Barden could scare up more capital by selling a downtown Las Vegas office building that he bought for $13.5 million two years ago. At the time, Barden intended it to serve as the hub of his growing five-casino mini-empire, but his gaze quickly shifted to Pittsburgh.
Ironically and prophetically, Barden said when he purchased the 302 Carson Ave. tower that "he had many dreams -- but not the available capital to fulfill them all," according to the Las Vegas Business Press. He also questioned "the probity of building casino facilities whose scale and amenities would go well above and beyond what Pennsylvania actually mandates." (A rival Harrah's Entertainment-backed project was budgeted at $512 million, compared to Majestic Star's projected cost of $450 million.) Barden won the Pittsburgh casino concession despite scoring only 274 out of a possible 600 on a rating scale devised by Pittsburgh's city planning department. (Harrah's and its Forest City partners notched a 388 and Isle of Capri Casinos scored a 317.)
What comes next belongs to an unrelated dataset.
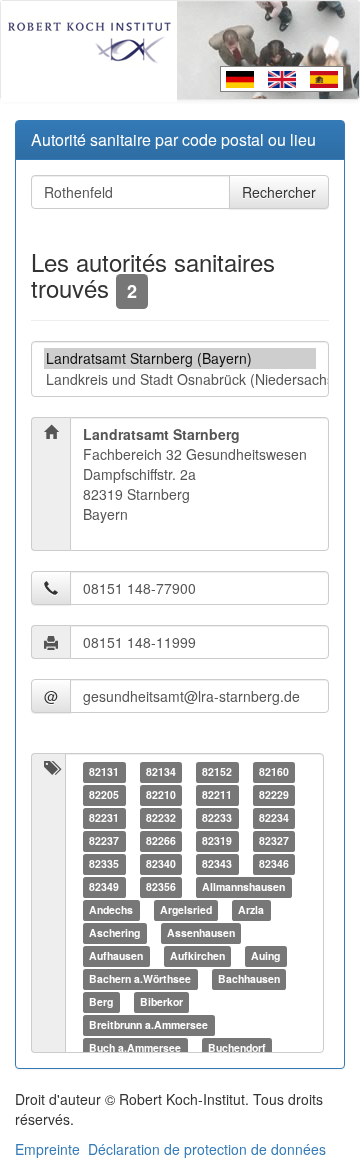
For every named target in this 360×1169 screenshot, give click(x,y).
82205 (104, 794)
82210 (161, 794)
Compounding a situation rife with ironies, one of Barden's financiers is Apollo Strategic Value Fund, an offshore private-equity fund owned by Apollo Management, part-owner of...Harrah's. Having been barred from the front door, could Harrah's get into the Pittsburgh market via the rear? "If in fact this is the way it works out, it could prove to be a very shrewd move by Harrah's," Spectrum Gaming Group Vice President Joe Weinert told the Post-Gazette. "It could prove to be a win-win for Barden and Harrah's."
Some Barden detractors, notably Pennsylvania state Sen. Jim Ferlo, have voiced unease about Barden's finances and even raised the prospect of re-bidding his casino license. But his supporters, who include Gov. Ed Rendell, are mostly sanguine. They note that steel and concrete are rising on Barden's site, while two casinos planned for Philadelphia haven't begun to start construction, mired as they are in zoning issues.